The only movie remotely part of the horror genre that I’ve seen in the theater is Scream 3. Being a slasher flick, it was more satirical than anything else. Still, it was intense. I remember being on edge from the opening sequence. I guess the fact that I know people are going to die just throws off my entire thought process. Even during normal dialogue, I’m waiting for the other shoe to drop. Who’s going down? How’s it going to happen? Where’s the killer? Turn around! Basically, the nature of the genre removes all the conventional movie-making rules from my head. I become a complete mess. I recall walking into the middle of The Haunting with some friends once to kill time (while waiting for Inspector Gadget or something terrible), and all that was onscreen was Catherine Zeta-Jones and company walking through a hallway. Yet, I was messed up. The theater seemed cold. There was a chill… probably because we were in the back by the door.
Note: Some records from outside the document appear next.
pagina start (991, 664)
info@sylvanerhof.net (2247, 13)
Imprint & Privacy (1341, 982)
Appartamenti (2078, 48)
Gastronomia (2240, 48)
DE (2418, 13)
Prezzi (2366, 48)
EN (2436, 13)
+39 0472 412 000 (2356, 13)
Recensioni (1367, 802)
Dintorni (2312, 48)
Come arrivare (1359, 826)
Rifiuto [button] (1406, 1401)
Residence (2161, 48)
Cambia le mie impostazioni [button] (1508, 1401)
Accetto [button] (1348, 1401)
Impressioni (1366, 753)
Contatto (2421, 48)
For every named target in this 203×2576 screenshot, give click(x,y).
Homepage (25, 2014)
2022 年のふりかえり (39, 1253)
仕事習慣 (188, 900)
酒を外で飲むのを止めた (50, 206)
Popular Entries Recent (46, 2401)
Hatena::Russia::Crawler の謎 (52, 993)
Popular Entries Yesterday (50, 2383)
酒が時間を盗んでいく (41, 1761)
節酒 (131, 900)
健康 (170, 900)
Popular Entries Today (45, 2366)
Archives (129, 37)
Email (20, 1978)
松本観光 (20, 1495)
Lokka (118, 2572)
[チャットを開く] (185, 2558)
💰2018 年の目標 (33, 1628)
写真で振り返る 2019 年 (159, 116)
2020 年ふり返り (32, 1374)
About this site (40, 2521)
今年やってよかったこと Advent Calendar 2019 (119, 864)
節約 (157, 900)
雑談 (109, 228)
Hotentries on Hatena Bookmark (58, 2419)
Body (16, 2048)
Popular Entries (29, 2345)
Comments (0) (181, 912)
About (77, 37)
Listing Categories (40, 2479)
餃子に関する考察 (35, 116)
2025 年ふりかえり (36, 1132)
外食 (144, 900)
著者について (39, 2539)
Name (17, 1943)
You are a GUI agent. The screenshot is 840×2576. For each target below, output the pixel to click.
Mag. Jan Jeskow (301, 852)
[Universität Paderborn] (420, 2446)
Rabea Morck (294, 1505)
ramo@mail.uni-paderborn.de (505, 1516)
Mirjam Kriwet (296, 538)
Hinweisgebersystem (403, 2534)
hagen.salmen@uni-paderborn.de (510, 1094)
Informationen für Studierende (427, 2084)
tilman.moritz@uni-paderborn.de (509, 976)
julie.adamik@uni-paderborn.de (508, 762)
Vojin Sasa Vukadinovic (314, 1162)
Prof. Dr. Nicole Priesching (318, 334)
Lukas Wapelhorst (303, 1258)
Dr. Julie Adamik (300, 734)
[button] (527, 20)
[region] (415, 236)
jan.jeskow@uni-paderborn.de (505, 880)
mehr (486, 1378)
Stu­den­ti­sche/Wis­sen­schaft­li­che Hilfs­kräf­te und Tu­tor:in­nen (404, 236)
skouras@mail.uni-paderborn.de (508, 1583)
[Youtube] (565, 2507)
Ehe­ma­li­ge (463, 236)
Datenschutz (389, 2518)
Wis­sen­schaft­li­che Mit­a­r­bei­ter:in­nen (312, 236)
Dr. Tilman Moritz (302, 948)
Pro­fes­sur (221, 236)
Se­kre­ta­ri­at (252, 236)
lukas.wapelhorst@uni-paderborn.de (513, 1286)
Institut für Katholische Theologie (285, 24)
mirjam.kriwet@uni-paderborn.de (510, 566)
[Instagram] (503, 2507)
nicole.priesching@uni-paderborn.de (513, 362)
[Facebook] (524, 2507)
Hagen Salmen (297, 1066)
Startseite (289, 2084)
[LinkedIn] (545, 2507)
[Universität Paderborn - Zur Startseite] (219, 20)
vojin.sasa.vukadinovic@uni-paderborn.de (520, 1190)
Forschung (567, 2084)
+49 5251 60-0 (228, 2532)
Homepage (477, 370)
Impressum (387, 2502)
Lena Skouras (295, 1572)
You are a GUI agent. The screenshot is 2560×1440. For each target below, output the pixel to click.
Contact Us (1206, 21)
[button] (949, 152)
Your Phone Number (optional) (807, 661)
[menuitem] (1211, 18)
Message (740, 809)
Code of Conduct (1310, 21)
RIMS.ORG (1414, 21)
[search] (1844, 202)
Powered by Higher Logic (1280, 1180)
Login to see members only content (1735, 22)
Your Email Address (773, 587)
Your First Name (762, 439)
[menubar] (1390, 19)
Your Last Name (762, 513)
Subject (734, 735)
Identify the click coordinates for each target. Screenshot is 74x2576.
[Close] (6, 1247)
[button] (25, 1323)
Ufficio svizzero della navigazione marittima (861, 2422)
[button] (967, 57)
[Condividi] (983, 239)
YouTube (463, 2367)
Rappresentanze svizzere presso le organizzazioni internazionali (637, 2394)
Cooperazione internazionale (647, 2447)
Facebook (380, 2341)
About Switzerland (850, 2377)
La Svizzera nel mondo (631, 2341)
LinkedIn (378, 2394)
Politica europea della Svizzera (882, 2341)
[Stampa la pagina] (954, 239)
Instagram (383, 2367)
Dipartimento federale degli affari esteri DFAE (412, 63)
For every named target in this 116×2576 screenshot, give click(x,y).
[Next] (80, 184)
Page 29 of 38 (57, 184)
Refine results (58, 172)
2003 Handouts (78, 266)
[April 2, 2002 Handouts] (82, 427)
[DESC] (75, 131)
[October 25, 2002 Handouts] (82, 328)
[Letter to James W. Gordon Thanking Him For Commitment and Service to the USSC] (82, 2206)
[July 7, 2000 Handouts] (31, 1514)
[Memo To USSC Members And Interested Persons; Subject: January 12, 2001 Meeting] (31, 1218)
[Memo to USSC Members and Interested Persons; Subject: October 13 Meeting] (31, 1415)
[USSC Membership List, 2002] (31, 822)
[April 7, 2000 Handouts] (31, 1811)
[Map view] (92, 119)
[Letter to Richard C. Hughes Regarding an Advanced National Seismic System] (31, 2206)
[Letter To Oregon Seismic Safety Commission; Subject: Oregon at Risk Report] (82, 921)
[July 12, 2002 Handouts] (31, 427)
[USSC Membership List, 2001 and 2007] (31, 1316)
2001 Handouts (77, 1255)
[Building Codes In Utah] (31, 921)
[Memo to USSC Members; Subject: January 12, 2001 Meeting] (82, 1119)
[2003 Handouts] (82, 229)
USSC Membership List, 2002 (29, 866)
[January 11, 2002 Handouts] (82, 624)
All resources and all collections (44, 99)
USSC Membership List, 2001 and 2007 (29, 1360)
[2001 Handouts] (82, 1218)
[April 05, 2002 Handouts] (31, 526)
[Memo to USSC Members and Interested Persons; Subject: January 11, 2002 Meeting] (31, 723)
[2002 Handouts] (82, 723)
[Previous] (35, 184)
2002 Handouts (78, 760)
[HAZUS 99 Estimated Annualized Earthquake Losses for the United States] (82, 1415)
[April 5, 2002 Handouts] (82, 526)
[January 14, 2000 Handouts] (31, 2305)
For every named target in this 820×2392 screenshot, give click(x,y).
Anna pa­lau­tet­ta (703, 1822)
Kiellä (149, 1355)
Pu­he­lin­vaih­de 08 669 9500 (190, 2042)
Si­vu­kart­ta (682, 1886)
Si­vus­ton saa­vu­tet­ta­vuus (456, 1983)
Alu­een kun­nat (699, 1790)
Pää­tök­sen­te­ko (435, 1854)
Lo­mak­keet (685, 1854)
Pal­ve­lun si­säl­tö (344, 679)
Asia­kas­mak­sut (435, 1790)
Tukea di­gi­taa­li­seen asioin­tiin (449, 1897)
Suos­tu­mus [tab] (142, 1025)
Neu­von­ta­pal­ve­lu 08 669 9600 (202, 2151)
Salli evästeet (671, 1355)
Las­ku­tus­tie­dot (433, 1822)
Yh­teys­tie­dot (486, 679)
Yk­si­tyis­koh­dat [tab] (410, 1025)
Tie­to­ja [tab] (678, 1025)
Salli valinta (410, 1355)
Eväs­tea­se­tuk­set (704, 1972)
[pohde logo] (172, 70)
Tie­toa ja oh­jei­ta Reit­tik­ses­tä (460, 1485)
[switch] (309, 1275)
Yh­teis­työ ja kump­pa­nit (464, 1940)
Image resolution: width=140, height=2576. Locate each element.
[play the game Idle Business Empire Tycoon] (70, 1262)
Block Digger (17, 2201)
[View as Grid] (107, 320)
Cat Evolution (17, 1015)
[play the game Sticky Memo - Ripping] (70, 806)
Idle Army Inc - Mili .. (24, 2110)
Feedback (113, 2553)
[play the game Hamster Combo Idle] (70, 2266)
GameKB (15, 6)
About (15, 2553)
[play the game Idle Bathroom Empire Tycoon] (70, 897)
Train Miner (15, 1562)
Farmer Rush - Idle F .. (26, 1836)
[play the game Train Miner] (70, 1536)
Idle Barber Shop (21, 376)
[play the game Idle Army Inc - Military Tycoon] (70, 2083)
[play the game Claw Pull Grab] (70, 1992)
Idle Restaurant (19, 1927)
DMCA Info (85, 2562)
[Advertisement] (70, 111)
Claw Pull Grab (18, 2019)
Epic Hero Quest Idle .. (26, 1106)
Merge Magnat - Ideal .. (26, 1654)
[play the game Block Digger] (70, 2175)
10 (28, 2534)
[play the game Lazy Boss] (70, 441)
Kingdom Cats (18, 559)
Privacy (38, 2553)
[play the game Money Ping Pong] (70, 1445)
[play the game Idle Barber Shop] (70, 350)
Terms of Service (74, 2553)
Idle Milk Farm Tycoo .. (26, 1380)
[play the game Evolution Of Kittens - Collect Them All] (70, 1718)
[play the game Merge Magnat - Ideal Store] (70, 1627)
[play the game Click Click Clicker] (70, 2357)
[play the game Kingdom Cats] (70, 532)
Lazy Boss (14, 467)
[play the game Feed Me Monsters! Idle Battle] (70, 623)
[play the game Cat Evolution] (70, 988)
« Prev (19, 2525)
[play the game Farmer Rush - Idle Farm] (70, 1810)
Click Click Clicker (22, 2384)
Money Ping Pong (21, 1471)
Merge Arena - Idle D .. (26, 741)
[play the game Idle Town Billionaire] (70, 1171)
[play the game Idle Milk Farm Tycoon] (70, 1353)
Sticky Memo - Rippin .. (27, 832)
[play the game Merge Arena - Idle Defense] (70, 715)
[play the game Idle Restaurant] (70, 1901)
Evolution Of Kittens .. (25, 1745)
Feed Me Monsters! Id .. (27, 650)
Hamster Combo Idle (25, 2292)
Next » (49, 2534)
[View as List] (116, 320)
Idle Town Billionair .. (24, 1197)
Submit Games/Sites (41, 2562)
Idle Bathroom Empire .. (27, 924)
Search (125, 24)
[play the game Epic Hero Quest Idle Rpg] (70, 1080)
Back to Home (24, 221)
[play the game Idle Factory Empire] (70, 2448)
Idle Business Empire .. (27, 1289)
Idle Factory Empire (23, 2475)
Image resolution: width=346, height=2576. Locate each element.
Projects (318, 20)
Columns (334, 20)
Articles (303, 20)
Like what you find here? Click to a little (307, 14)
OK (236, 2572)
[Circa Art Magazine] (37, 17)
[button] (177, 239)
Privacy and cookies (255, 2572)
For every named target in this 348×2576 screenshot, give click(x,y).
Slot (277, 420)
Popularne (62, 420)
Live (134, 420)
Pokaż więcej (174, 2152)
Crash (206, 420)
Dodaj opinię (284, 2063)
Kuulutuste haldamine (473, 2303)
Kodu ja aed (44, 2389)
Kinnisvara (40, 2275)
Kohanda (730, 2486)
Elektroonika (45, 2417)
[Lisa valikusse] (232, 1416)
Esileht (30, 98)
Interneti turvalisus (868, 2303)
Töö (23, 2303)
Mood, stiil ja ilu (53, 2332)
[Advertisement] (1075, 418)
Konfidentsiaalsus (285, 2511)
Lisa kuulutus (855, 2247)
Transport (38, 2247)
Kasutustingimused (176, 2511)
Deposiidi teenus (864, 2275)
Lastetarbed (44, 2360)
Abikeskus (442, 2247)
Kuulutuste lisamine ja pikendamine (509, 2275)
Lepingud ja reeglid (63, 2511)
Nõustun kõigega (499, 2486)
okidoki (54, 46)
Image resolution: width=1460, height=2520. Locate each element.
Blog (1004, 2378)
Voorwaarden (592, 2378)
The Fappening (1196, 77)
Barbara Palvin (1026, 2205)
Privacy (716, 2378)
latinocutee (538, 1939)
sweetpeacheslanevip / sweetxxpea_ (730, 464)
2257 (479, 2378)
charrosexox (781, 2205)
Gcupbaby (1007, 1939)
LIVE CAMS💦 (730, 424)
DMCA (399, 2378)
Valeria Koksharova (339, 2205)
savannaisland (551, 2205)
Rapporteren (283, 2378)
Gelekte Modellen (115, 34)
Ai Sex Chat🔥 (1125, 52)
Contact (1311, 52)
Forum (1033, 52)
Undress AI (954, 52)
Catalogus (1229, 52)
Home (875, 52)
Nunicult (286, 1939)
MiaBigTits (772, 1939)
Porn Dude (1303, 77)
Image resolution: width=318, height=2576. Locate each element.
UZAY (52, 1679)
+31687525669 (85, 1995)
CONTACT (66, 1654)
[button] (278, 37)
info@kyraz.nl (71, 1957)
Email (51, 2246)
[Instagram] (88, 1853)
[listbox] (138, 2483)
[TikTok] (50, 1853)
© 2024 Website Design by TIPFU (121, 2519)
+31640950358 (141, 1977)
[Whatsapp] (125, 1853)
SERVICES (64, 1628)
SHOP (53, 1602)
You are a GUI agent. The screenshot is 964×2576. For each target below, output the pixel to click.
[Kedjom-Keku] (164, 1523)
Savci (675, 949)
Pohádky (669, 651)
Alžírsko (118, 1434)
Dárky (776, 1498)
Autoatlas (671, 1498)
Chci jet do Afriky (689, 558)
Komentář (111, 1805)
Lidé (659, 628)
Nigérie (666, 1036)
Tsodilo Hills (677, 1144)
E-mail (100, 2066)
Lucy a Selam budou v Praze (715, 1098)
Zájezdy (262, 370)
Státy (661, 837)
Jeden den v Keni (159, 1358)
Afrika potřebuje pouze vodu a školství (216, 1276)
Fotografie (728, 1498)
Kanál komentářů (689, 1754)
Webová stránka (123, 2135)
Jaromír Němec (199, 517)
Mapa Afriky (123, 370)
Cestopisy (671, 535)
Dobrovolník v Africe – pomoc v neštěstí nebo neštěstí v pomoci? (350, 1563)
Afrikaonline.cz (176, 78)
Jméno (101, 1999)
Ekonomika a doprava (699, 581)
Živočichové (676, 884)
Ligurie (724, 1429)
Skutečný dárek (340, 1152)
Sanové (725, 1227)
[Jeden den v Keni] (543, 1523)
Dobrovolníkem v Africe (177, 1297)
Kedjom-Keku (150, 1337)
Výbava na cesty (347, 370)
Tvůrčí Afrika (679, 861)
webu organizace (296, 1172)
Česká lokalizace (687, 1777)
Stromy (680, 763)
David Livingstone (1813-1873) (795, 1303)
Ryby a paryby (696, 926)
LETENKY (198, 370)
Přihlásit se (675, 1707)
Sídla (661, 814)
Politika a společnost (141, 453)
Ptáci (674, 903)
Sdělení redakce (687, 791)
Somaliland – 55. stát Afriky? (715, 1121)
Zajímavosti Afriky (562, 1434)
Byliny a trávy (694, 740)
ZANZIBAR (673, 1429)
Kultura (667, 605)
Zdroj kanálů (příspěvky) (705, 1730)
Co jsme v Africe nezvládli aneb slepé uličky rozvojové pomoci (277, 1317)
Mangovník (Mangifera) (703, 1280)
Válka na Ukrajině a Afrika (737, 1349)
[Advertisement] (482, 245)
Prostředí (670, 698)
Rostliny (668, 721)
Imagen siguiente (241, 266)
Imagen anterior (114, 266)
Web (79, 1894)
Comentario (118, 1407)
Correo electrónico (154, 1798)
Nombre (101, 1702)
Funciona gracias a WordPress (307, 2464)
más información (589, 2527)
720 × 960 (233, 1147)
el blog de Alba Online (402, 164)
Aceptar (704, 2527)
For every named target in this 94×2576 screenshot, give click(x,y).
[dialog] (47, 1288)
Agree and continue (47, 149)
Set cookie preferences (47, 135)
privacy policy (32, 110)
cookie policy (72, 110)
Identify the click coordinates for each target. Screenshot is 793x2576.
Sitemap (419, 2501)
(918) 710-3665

But it was almost claustrophobic, and I got the fuck out of there.
I watched Final Destination from a friend’s couch through my fingers (it evolved to not watching at all, “through” a pillow). I watched The Sixth Sense with my head down in the seat next to me. I realize the latter is not a horror movie by any stretch of the imagination, but as I’ve indicated, it’s really the atmospheric intensity, the methodical nature and the suspense that really get to me. Now, I’m not completely useless. With some strategic eye-closing and ear-covering, I got through Cloverfield fine. Red Eye was a breeze. I made it through Valentine and the two Last Summer movies at home with no problem (then again, if Jennifer Love Hewitt and Sarah Michelle Gellar had made 2girls1cup, I might consider watching that too*). Underworld, Scream, Hollow Man? Easy shit.
*That was hyperbole; I would actually not consider watching that.
Okay, so I realize that none of the movies I’ve named are exactly the stalwarts of classic horror. Today though, I made progress. Yes, I was aware of the chest burster and the face hugger from popular culture. Yes, I was at home with the sun out and the shades open, the door closed and the volume down, and my hand was there to shield parts of the screen. But dammit, I dealt with the face hugger dropping from the ceiling. I didn’t do more than gasp during the android reveal, or jump more than a foot with the last bit aboard the shuttle. I dealt with the table clattering, Brett going after the goddamn cat, and Lambert as she stood still as a statue. Today, I watched Alien from start to finish. Even enjoyed it. Baby steps.